What is the technique for the tongue-jaw lift maneuver?
Place one hand on the forehead and lift the jaw straight up with the other hand.
What is the primary purpose of suctioning?
To remove material from the mouth or throat quickly and efficiently.
What can happen if you ventilate with secretions in the mouth?
It can force material into the lungs.
What is the next priority after manually opening the airway?
Suctioning.
What types of suctioning equipment are available?
Fixed or portable suctioning units, hand-operated suctioning units with disposable canisters, and mechanical or vacuum-powered suction units.
What type of tubing should be readily accessible for suctioning?

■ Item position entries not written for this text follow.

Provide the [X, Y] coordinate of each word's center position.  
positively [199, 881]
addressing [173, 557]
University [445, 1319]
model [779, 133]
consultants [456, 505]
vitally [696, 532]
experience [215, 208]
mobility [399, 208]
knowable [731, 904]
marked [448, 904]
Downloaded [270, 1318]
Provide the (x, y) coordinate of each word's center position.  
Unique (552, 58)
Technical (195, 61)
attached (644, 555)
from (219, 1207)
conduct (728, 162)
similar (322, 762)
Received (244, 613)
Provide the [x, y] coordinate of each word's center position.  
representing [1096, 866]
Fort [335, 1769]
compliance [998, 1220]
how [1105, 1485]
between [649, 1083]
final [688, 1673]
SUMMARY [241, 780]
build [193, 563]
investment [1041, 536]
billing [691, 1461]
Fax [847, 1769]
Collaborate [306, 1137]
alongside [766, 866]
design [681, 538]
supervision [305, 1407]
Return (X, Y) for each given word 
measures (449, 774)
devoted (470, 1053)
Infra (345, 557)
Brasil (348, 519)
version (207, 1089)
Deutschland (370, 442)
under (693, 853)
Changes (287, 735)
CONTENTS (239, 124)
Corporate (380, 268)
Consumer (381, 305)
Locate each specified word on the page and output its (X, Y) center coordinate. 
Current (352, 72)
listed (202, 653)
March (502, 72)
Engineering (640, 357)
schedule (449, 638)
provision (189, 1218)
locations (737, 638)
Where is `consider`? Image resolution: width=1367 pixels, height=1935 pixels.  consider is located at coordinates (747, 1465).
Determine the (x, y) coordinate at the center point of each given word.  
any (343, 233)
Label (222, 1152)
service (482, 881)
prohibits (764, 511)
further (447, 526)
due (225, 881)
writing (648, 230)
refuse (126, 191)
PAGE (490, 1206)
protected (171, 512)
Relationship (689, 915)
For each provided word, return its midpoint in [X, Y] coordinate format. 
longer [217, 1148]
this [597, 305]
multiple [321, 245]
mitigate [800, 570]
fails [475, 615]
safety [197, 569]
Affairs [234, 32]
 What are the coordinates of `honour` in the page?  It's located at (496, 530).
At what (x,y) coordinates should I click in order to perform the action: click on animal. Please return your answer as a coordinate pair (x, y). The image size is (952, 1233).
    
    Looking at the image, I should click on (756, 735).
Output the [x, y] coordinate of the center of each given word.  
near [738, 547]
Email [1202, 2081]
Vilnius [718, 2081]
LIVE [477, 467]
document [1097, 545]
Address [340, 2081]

Wide-bore, thick-walled, nonkinking tubing.
What are the preferred suction catheters for infants and children?
Soft plastic, nonrigid catheters, such as tonsil-tip catheters.
What should you do after suctioning?
Continue ventilation and oxygenation.
What is a critical technique when using soft-tip catheters?
Lubricate when suctioning the nasopharynx.
What should you never do with a suction catheter?
Never insert a catheter past the base of the tongue.
What is the purpose of airway adjuncts?
To help maintain patency in an unresponsive patient after manually opening and suctioning.
What is an oropharyngeal airway?
A curved, hard plastic device that fits over the back of the tongue.
When should an oropharyngeal airway be inserted?
In unresponsive patients who have no gag reflex.
What are the contraindications for using an oropharyngeal airway?
Responsive patients and patients with a gag reflex.
What is a disadvantage of the oropharyngeal airway?
It does not prevent aspiration.
What is a nasopharyngeal airway?
A soft, rubber tube inserted through the nose.